Le fonds canadien d’initiatives locales a aidé le Réseau des femmes en essor au Ghana (Network of Women in Growth in Ghana; NEWIG) à mettre en œuvre un projet visant à donner une autonomie accrue aux femmes qui dirigent de petites ou moyennes entreprises à Adansi, un district rural situé au sud du Ghana. Le projet était centré sur l’établissement d’un réseau de femmes entrepreneures visant à les aider à renforcer leurs compétences techniques, à mener un dialogue plus efficace entre les secteurs public et privé et à favoriser une croissance économique durable.

Des femmes qui sortent d’autres femmes de la pauvreté

Depuis 2002, NEWIG vise à améliorer la situation socioéconomique et politique des femmes du Ghana en leur permettant d’accéder à l’autonomisation économique, à une bonne santé et à une influence politique dans la société.

Les organisations telles que NEWIG contribuent à la participation des femmes à l’économie étant donné que la pauvreté persiste dans les régions rurales du Ghana en raison d’un faible niveau de scolarité, d’un accès limité aux ressources et de l’absence de possibilités de travail convenables.

De la formation à l’action

Des entrepreneures travaillant dans des domaines allant de la fabrication de savons à l’extraction d’huile de palme ont été formées en gestion des affaires, au marketing, à la défense des droits, au lobbyisme ainsi qu’à la sensibilisation à l’égalité des sexes dans le domaine du développement des entreprises.

Afin de permettre aux participantes d’appliquer leur formation, un salon professionnel de cinq jours a été organisé pour donner l’occasion aux entrepreneures de vendre leurs produits et services et d’accroître leur réseau de fournisseurs de services locaux. Plusieurs chefs traditionnels, des responsables du district et Christopher Thornley, le haut-commissaire du Canada au Ghana, ont assisté au salon et ont félicité les entrepreneures pour leur travail.

Lorsqu’on leur a demandé comment le projet de formation et l’occasion de réseautage leur ont aidé à développer leur entreprise, les entrepreneures ont répondu que le réseau leur confère une meilleure crédibilité aux yeux des parties prenantes, des fournisseurs et des institutions financières.

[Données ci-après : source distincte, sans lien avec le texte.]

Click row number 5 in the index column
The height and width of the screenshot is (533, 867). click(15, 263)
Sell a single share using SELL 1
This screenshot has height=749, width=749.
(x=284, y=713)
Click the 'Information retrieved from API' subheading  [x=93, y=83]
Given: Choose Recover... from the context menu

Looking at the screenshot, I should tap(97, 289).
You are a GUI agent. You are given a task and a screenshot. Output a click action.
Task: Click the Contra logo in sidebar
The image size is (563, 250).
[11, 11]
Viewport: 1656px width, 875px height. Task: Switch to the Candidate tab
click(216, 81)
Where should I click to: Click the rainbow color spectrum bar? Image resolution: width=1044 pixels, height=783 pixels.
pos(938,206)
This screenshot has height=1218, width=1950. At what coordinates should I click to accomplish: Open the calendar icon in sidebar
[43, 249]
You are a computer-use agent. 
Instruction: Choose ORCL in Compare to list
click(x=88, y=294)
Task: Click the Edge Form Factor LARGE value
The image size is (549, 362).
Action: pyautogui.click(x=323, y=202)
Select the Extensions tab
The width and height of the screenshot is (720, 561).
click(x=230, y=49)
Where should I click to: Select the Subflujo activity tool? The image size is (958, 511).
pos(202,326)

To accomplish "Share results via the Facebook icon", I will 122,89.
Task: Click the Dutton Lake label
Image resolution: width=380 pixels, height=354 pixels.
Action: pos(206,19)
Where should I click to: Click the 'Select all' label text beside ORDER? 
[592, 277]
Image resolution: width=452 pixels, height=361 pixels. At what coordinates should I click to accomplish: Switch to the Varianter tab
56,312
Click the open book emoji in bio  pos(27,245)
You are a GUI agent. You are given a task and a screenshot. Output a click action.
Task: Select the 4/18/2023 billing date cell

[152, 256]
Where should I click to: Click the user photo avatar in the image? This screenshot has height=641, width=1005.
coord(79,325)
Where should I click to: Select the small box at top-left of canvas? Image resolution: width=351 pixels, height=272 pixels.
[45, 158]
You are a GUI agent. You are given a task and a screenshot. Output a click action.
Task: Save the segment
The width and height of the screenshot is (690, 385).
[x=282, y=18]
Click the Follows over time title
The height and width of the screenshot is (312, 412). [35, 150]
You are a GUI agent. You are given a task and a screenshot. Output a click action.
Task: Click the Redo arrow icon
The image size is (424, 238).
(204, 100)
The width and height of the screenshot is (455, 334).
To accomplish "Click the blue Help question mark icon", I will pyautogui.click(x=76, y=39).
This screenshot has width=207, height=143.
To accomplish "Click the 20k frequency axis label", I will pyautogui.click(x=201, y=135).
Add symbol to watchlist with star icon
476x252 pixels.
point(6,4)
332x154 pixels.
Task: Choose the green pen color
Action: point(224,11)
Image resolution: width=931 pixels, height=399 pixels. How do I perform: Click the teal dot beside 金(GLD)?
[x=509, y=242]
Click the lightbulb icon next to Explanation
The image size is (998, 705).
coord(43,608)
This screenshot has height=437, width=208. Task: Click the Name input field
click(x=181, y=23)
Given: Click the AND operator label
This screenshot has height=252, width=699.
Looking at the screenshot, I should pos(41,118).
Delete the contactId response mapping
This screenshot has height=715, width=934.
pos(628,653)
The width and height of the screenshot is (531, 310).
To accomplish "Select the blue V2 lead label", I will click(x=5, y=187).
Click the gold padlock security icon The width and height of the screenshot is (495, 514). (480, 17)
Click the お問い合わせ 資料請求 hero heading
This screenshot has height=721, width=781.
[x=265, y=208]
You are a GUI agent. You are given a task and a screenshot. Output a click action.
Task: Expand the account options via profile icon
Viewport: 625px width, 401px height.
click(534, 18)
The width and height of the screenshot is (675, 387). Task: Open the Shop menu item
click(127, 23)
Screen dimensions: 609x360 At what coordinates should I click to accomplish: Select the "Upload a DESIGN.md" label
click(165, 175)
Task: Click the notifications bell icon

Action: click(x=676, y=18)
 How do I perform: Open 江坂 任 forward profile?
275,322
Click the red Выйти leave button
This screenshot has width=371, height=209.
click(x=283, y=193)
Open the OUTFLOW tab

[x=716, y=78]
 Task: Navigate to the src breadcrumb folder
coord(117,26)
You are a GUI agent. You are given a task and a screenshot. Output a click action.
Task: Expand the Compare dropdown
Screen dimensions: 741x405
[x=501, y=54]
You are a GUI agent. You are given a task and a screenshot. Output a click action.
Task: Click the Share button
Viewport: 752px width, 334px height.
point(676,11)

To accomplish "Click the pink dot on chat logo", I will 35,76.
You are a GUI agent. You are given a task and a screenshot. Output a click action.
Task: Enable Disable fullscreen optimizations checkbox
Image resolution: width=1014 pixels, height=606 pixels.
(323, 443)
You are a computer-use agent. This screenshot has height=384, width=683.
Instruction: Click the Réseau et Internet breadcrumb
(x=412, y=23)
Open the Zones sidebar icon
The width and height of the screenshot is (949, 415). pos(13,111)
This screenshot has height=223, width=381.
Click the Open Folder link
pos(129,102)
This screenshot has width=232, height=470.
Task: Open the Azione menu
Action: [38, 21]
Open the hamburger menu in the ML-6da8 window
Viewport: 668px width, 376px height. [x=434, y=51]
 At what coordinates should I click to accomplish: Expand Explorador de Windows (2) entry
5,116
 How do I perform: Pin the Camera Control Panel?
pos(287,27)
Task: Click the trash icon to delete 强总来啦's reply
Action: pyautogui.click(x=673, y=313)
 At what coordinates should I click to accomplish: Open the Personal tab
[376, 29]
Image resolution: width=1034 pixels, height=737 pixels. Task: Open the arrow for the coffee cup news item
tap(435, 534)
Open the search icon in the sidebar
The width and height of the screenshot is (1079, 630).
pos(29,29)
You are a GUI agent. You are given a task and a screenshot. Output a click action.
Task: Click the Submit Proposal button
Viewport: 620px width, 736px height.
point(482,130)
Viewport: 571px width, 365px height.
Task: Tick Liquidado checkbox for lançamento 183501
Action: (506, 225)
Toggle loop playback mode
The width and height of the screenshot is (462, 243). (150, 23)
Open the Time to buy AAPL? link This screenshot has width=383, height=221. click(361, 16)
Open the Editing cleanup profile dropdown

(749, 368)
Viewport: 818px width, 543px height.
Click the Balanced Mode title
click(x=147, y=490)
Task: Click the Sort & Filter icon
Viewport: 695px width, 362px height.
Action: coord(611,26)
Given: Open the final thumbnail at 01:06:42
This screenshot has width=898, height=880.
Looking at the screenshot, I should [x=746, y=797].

Armées de cette confiance, les entrepreneures espèrent pouvoir vendre leurs produits de qualité sur des marchés plus vastes.

Le Ghana est un pays ciblé pour l’aide au développement du Canada, et est aussi l’un des cinq principaux bénéficiaires de l’aide bilatérale canadienne. Le Canada continuera de combattre la pauvreté et de soutenir l’égalité des sexes au Ghana.

Bien qu’une égalité complète des sexes demeure un objectif lointain pour le Ghana, des projets comme celui-ci comblent l’écart entre les hommes et les femmes et permettent à ces dernières de déterminer leur propre avenir.